Эту Галю я знал. Она часами просиживала в столовой за стаканом чая и непонятно, на что смотрела, – до того удивлённый и пустой взгляд. Я принялся натужно припоминать, чем Галя могла его заинтересовать. Нос плюшкой, надутые щёки. Разве что смех – визгливый и невозможный, как у дурочки?
– Такое же глупое, моложавое и припухлое лицо, как у Гали, – продолжал Игорь, – я видел в церкви у одной причащающейся женщины. У худого священника лицо было деловое, а у этой женщины на лице были сытая благость и глупый восторг.
– Так вот, – говорил Игорь, – Галя не знает, что ей делать, когда выйдет на пенсию. Ее слушают бабки у лифта и неспешно рассуждают. А в подъёмнике гудит ветер, тона на два ниже разговора. Одним ветром можно заслушаться – симфония. Словно волю отнимает потихоньку и подчиняться заставляет; в нём и бубенчики звенят, и железо скрипит, и вдруг с ужасным треском как будто стекло лопнет. Эти зимние ветра в трубах – страшное дело. Без привычки можно вообразить себе невесть что.
– Неужто никого у тебя нет? – спрашивают Галю.
– Никого никогда не было, – отвечает. – Я бы в деревню поехала, да не знаю к кому. Мать моя померла, и все уж люди там чужие, и меня там не помнят… А работать тоже не хочу, надоело. А ещё где – не знаю. Ничего не знаю.
– Как же ты себя довела? Соображаешь ты?
– Не знаю, – говорит Галя. – Не знаю, что делать. Только работать больше не хочу… Я бы в деревню поехала, если б мама ещё жила.
– Собственно, остальное не сложно домыслить, – продолжал Красавцев. – И всё это в жизненную драму развернуть можно!.. Предположим, она никогда не рожала, не помнит запаха своего молока, не ласкала родное тщедушное тельце. Как это можно обыграть!.. Беспорядочная, трусливая жизнь, вечно нахмуренный лобик, в финале – отгоревшая, отболевшая женщина видит красивого ребёнка и просит, чтобы ей разрешили поиграть с ним. Её не понимают, а она думает, что нельзя, и уже умоляет, и плачет, и требует, и хочет только посмотреть ребёночка, и говорит, чтобы ей разрешили на ребёночка посмотреть, и что она не сглазит, и будет смотреть издалека, и спрячется, если нужно, – только бы ей на ребеночка наглядеться вволю!
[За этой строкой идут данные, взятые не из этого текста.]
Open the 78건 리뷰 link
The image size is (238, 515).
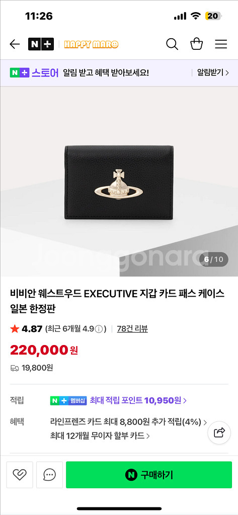pyautogui.click(x=132, y=329)
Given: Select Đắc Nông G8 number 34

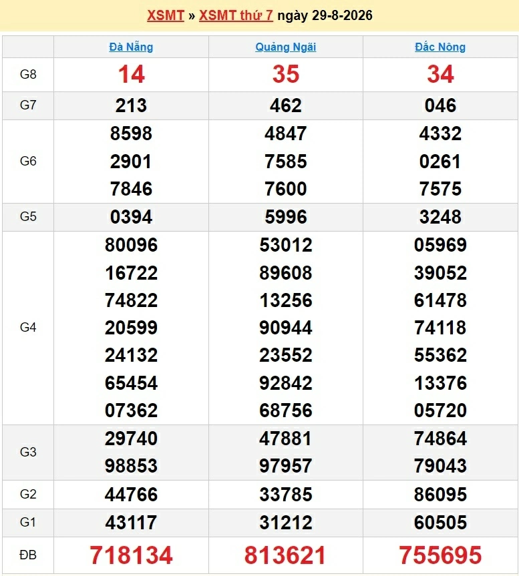Looking at the screenshot, I should pyautogui.click(x=440, y=74).
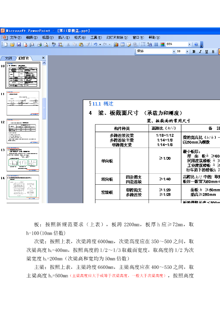Toggle Bold formatting
The image size is (220, 311).
point(194,52)
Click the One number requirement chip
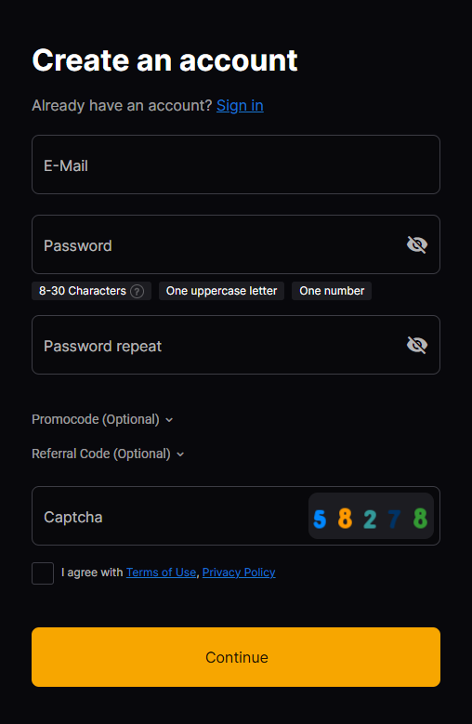The width and height of the screenshot is (472, 724). (332, 291)
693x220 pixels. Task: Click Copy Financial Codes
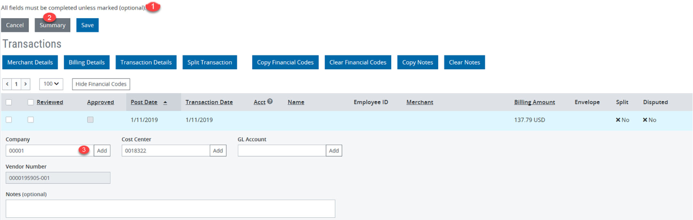[285, 62]
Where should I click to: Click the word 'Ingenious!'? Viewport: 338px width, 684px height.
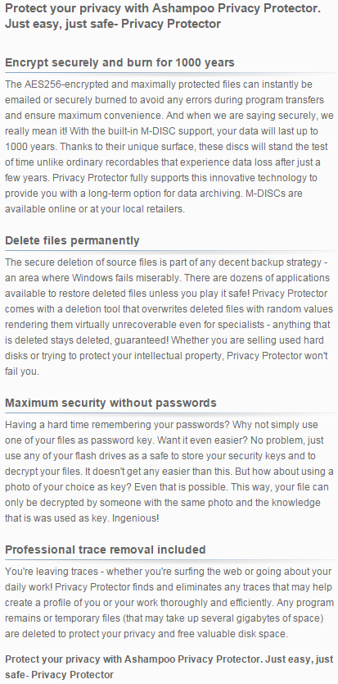point(137,518)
Щегольские усики «мальчика» топорщились. Он быстро говорил, глотая слова и краснея к концу предложения. После точки была пауза, а затем новое словоизвержение.
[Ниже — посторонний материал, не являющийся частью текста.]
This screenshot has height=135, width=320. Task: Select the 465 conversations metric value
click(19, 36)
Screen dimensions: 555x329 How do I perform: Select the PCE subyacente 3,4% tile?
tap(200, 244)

– Ты понимаешь, как у меня сложились два дня подряд? Как по заказу. Сегодня эта Галя, а вчера ко мне уборщица Полина подошла, когда я сидел на лавке под «Первой конной». Ты знаешь, у неё водянка. Лицо, в сравнении с телом, – маленькое, бледное, бескровное. Широкие руки и короткие толстые пальчики. «Как там в песне поётся?» – спросила она. – «В какой песне?» – «Да в этой же, чудак-человек, трам-пам-пам, пам-пам… А я не хочу выходить по расчёту, а я по любви выходить хочу!»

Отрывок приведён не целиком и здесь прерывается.